What this task involves:
Below is a set of records. Please retype every one exactly.

━━━━━━━━━━

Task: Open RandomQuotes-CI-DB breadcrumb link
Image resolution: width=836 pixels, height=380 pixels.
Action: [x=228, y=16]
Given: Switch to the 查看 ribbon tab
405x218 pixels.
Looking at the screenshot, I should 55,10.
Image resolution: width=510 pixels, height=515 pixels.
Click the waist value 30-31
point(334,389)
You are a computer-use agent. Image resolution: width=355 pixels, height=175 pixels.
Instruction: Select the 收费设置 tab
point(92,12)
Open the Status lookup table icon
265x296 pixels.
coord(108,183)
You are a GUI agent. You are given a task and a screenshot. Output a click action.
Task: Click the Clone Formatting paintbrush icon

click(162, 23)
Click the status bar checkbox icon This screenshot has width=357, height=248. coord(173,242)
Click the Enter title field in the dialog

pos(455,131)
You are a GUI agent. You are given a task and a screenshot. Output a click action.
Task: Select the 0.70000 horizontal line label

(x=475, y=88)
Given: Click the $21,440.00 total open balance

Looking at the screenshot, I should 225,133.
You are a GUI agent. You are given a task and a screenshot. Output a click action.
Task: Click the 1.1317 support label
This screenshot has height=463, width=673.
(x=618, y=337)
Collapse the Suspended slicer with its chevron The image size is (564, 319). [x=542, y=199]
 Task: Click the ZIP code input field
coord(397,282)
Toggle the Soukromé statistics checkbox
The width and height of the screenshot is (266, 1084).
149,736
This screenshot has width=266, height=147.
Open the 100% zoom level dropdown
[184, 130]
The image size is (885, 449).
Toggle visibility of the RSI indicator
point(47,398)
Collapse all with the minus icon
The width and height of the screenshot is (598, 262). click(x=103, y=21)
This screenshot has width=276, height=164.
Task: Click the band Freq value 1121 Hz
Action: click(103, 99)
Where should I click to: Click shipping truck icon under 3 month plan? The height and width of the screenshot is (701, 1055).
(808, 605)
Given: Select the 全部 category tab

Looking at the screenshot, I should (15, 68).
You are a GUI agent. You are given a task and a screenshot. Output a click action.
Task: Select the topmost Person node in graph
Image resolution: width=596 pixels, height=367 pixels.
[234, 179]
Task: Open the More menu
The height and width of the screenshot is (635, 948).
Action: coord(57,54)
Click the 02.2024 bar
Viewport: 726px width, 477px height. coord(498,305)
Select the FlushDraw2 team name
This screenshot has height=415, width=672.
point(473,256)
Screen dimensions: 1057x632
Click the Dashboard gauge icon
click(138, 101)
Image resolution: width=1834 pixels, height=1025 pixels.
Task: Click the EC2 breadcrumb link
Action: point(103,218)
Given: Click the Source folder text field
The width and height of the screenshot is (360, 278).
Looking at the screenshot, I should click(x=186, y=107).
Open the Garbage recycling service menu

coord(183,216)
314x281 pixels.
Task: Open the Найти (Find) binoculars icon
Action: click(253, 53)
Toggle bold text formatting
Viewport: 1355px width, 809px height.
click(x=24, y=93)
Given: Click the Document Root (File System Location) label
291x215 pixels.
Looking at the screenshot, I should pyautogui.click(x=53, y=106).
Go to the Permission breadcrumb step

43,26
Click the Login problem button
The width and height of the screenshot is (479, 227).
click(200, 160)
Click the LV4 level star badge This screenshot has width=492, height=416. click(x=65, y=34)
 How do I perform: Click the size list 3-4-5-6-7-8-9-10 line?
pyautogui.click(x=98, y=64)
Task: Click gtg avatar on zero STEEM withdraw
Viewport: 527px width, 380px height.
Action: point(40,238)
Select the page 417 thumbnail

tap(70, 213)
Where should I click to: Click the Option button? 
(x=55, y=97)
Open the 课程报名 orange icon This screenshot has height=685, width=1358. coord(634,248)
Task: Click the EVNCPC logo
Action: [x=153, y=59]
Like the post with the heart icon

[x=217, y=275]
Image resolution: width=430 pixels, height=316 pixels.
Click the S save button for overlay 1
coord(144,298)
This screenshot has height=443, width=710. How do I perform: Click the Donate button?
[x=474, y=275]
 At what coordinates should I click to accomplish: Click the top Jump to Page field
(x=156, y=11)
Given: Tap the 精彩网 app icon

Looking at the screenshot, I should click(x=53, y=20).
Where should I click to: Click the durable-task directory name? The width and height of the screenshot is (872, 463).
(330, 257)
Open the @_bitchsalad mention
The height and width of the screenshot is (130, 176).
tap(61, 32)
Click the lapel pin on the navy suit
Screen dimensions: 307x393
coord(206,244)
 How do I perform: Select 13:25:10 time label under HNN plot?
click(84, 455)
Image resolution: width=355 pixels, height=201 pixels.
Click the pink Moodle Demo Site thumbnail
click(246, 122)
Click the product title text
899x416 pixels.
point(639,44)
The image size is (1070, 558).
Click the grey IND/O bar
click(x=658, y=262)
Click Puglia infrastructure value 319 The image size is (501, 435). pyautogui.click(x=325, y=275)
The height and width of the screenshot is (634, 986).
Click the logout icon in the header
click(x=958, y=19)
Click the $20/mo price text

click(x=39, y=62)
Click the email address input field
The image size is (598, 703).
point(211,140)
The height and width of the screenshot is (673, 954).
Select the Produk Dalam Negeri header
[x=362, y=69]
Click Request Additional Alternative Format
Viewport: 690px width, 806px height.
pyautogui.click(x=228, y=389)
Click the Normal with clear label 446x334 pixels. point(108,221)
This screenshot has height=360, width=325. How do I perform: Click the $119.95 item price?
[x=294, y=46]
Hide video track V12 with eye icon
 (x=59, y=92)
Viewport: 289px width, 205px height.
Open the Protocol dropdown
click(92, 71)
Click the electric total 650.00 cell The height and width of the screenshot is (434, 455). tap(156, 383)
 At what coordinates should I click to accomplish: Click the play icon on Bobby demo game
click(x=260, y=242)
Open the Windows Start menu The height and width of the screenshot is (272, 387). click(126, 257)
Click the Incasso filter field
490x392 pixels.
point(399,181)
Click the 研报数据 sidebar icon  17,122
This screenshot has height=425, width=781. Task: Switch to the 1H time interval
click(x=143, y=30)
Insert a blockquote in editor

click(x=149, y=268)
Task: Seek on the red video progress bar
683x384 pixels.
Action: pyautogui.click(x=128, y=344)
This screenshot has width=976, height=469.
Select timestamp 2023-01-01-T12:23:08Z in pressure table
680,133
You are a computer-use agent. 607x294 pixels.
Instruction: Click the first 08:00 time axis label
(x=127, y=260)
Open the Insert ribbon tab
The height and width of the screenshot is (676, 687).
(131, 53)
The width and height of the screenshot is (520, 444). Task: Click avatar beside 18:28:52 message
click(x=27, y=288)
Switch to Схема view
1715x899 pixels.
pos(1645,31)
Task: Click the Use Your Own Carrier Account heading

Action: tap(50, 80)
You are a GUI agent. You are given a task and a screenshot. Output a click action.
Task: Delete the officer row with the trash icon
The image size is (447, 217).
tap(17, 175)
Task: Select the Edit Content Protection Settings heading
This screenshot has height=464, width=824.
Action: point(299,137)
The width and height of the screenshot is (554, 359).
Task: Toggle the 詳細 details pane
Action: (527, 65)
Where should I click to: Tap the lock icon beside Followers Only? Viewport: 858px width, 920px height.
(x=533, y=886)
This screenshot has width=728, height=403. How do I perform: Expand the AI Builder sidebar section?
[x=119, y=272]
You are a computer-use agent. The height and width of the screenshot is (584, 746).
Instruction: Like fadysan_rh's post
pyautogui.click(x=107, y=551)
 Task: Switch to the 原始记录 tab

━━━━━━━━━━

Task output:
Task: Open RandomQuotes-CI-DB breadcrumb link
Image resolution: width=836 pixels, height=380 pixels.
Action: [x=228, y=16]
Given: Switch to the 查看 ribbon tab
405x218 pixels.
Looking at the screenshot, I should 55,10.
Image resolution: width=510 pixels, height=515 pixels.
Click the waist value 30-31
point(334,389)
You are a computer-use agent. Image resolution: width=355 pixels, height=175 pixels.
Instruction: Select the 收费设置 tab
point(92,12)
Open the Status lookup table icon
265x296 pixels.
coord(108,183)
You are a GUI agent. You are given a task and a screenshot. Output a click action.
Task: Click the Clone Formatting paintbrush icon

click(162, 23)
Click the status bar checkbox icon This screenshot has width=357, height=248. coord(173,242)
Click the Enter title field in the dialog

pos(455,131)
You are a GUI agent. You are given a task and a screenshot. Output a click action.
Task: Select the 0.70000 horizontal line label

(x=475, y=88)
Given: Click the $21,440.00 total open balance

Looking at the screenshot, I should 225,133.
You are a GUI agent. You are given a task and a screenshot. Output a click action.
Task: Click the 1.1317 support label
This screenshot has height=463, width=673.
(x=618, y=337)
Collapse the Suspended slicer with its chevron The image size is (564, 319). [x=542, y=199]
 Task: Click the ZIP code input field
coord(397,282)
Toggle the Soukromé statistics checkbox
The width and height of the screenshot is (266, 1084).
149,736
This screenshot has width=266, height=147.
Open the 100% zoom level dropdown
[184, 130]
The image size is (885, 449).
Toggle visibility of the RSI indicator
point(47,398)
Collapse all with the minus icon
The width and height of the screenshot is (598, 262). click(x=103, y=21)
This screenshot has width=276, height=164.
Task: Click the band Freq value 1121 Hz
Action: click(103, 99)
Where should I click to: Click shipping truck icon under 3 month plan? The height and width of the screenshot is (701, 1055).
(808, 605)
Given: Select the 全部 category tab

Looking at the screenshot, I should (15, 68).
You are a GUI agent. You are given a task and a screenshot. Output a click action.
Task: Select the topmost Person node in graph
Image resolution: width=596 pixels, height=367 pixels.
[234, 179]
Task: Open the More menu
The height and width of the screenshot is (635, 948).
Action: coord(57,54)
Click the 02.2024 bar
Viewport: 726px width, 477px height. coord(498,305)
Select the FlushDraw2 team name
This screenshot has height=415, width=672.
point(473,256)
Screen dimensions: 1057x632
Click the Dashboard gauge icon
click(138, 101)
Image resolution: width=1834 pixels, height=1025 pixels.
Task: Click the EC2 breadcrumb link
Action: point(103,218)
Given: Click the Source folder text field
The width and height of the screenshot is (360, 278).
Looking at the screenshot, I should click(x=186, y=107).
Open the Garbage recycling service menu

coord(183,216)
314x281 pixels.
Task: Open the Найти (Find) binoculars icon
Action: click(253, 53)
Toggle bold text formatting
Viewport: 1355px width, 809px height.
click(x=24, y=93)
Given: Click the Document Root (File System Location) label
291x215 pixels.
Looking at the screenshot, I should pyautogui.click(x=53, y=106).
Go to the Permission breadcrumb step

43,26
Click the Login problem button
The width and height of the screenshot is (479, 227).
click(200, 160)
Click the LV4 level star badge This screenshot has width=492, height=416. click(x=65, y=34)
 How do I perform: Click the size list 3-4-5-6-7-8-9-10 line?
pyautogui.click(x=98, y=64)
Task: Click gtg avatar on zero STEEM withdraw
Viewport: 527px width, 380px height.
Action: point(40,238)
Select the page 417 thumbnail

tap(70, 213)
Where should I click to: Click the Option button? 
(x=55, y=97)
Open the 课程报名 orange icon This screenshot has height=685, width=1358. coord(634,248)
Task: Click the EVNCPC logo
Action: [x=153, y=59]
Like the post with the heart icon

[x=217, y=275]
Image resolution: width=430 pixels, height=316 pixels.
Click the S save button for overlay 1
coord(144,298)
This screenshot has height=443, width=710. How do I perform: Click the Donate button?
[x=474, y=275]
 At what coordinates should I click to accomplish: Click the top Jump to Page field
(x=156, y=11)
Given: Tap the 精彩网 app icon

Looking at the screenshot, I should click(x=53, y=20).
Where should I click to: Click the durable-task directory name? The width and height of the screenshot is (872, 463).
(330, 257)
Open the @_bitchsalad mention
The height and width of the screenshot is (130, 176).
tap(61, 32)
Click the lapel pin on the navy suit
Screen dimensions: 307x393
coord(206,244)
 How do I perform: Select 13:25:10 time label under HNN plot?
click(84, 455)
Image resolution: width=355 pixels, height=201 pixels.
Click the pink Moodle Demo Site thumbnail
click(246, 122)
Click the product title text
899x416 pixels.
point(639,44)
The image size is (1070, 558).
Click the grey IND/O bar
click(x=658, y=262)
Click Puglia infrastructure value 319 The image size is (501, 435). pyautogui.click(x=325, y=275)
The height and width of the screenshot is (634, 986).
Click the logout icon in the header
click(x=958, y=19)
Click the $20/mo price text

click(x=39, y=62)
Click the email address input field
The image size is (598, 703).
point(211,140)
The height and width of the screenshot is (673, 954).
Select the Produk Dalam Negeri header
[x=362, y=69]
Click Request Additional Alternative Format
Viewport: 690px width, 806px height.
pyautogui.click(x=228, y=389)
Click the Normal with clear label 446x334 pixels. point(108,221)
This screenshot has height=360, width=325. How do I perform: Click the $119.95 item price?
[x=294, y=46]
Hide video track V12 with eye icon
 (x=59, y=92)
Viewport: 289px width, 205px height.
Open the Protocol dropdown
click(92, 71)
Click the electric total 650.00 cell The height and width of the screenshot is (434, 455). tap(156, 383)
 At what coordinates should I click to accomplish: Click the play icon on Bobby demo game
click(x=260, y=242)
Open the Windows Start menu The height and width of the screenshot is (272, 387). click(126, 257)
Click the Incasso filter field
490x392 pixels.
point(399,181)
Click the 研报数据 sidebar icon  17,122
This screenshot has height=425, width=781. Task: Switch to the 1H time interval
click(x=143, y=30)
Insert a blockquote in editor

click(x=149, y=268)
Task: Seek on the red video progress bar
683x384 pixels.
Action: pyautogui.click(x=128, y=344)
This screenshot has width=976, height=469.
Select timestamp 2023-01-01-T12:23:08Z in pressure table
680,133
You are a computer-use agent. 607x294 pixels.
Instruction: Click the first 08:00 time axis label
(x=127, y=260)
Open the Insert ribbon tab
The height and width of the screenshot is (676, 687).
(131, 53)
The width and height of the screenshot is (520, 444). Task: Click avatar beside 18:28:52 message
click(x=27, y=288)
Switch to Схема view
1715x899 pixels.
pos(1645,31)
Task: Click the Use Your Own Carrier Account heading

Action: tap(50, 80)
You are a GUI agent. You are given a task and a screenshot. Output a click action.
Task: Delete the officer row with the trash icon
The image size is (447, 217).
tap(17, 175)
Task: Select the Edit Content Protection Settings heading
This screenshot has height=464, width=824.
Action: point(299,137)
The width and height of the screenshot is (554, 359).
Task: Toggle the 詳細 details pane
Action: (527, 65)
Where should I click to: Tap the lock icon beside Followers Only? Viewport: 858px width, 920px height.
(x=533, y=886)
This screenshot has width=728, height=403. How do I perform: Expand the AI Builder sidebar section?
[x=119, y=272]
You are a computer-use agent. The height and width of the screenshot is (584, 746).
Instruction: Like fadysan_rh's post
pyautogui.click(x=107, y=551)
 Task: Switch to the 原始记录 tab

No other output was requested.